Wajah Sasuke agak memerah membaca pesan sang kakak yang benar-benar vulgar. Seolah tahu kalau ia belum memiliki pengalaman bercinta sebelumnya, Itachi bahkan sampai mengajarkan cara melakukan seks di malam pertama dan titik-titik sensitif di tubuh wanita yang sama sekali tidak didengarkan olehnya.
Rasanya ia menyesal sudah membaca pesan itu. Itachi pasti sudah tahu kalau ia telah membaca pesan itu. Dan seandainya ia mengatakan jika mereka memutuskan bercerai tepat di malam pertama, lelaki itu pasti akan sangat terkejut mendengarnya.
Sasuke segera mengetikkan pesan balasan sekenanya dan memutar video yang dikirimkan Itachi. Video berdurasi satu menit itu memperlihatkan keponakannya berjalan dan membicarakan sesuatu yang tidak bisa ia dengar saat ini.
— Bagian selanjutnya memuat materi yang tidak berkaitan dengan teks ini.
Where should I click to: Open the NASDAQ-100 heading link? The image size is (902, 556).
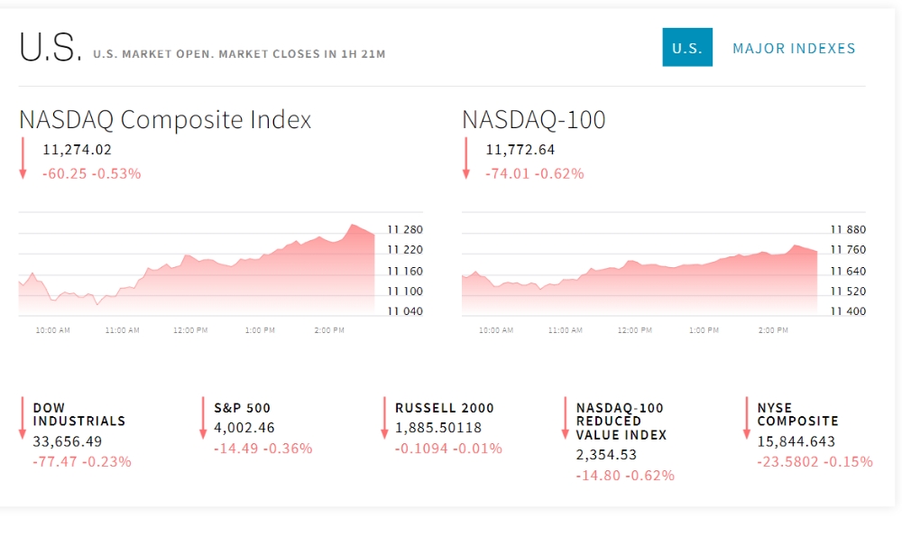point(533,119)
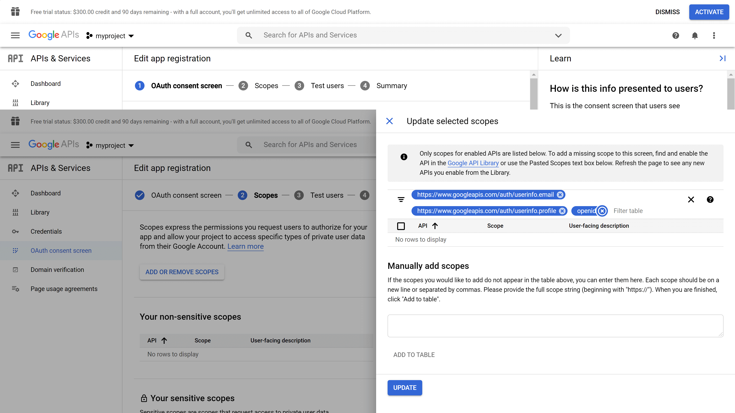Sort scopes table by API column arrow

coord(435,226)
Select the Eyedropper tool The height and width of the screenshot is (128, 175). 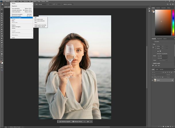coord(2,23)
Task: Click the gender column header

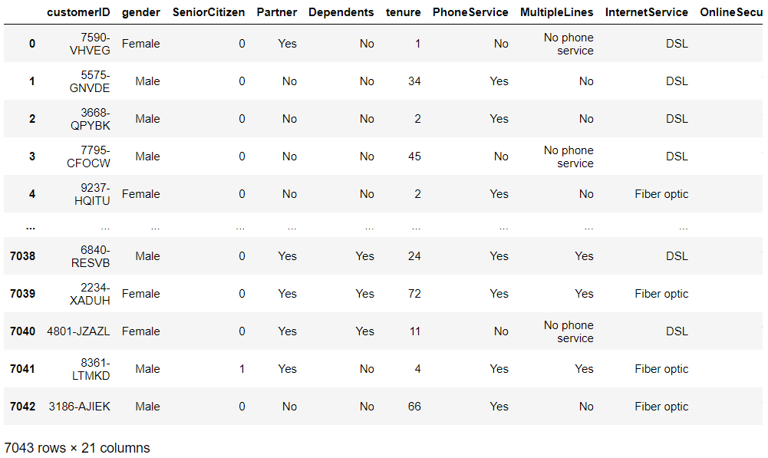Action: point(141,12)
Namun ia bisa membayangkan suara keponakannya yang terdengar sangat lucu dan membuatnya tersenyum tanpa ia sadari.
Sejak kecil ia sudah menyadari jika ia adalah orang cacat yang hanya akan menjadi aib bagi siapapun. Karena itulah ia menutup diri dan tak berniat memulai hubungn romansa dengan siapapun, apalagi sampai menikah dan memiliki anak. Bukan berarti ia tidak normal, hanya saja ia cukup tahu diri untuk tidak memiliki keinginan yang hanya akan menyusahkan orang-orang disekitrnya jika direalisasikan.
Seiring berjalannya waktu, Sasuke terus meyakinkan diri jika ia akan baik-baik saja dengan hidup sendirian. Ia bahkan juga tak begitu menyukai anak-anak pada awalnya. Namun di usia nya yang menjelang tiga puluh tahun, ia mulai menyukai anak-anak dan keinginannya untuk berkeluarga mulai menguat. Ia bahkan tak ingat sudah beberapa kali ia pergi ke rumah Itachi hanya demi bertemu Itsuki dan memberikan mainan serta menggendong dan mendekap bocah itu.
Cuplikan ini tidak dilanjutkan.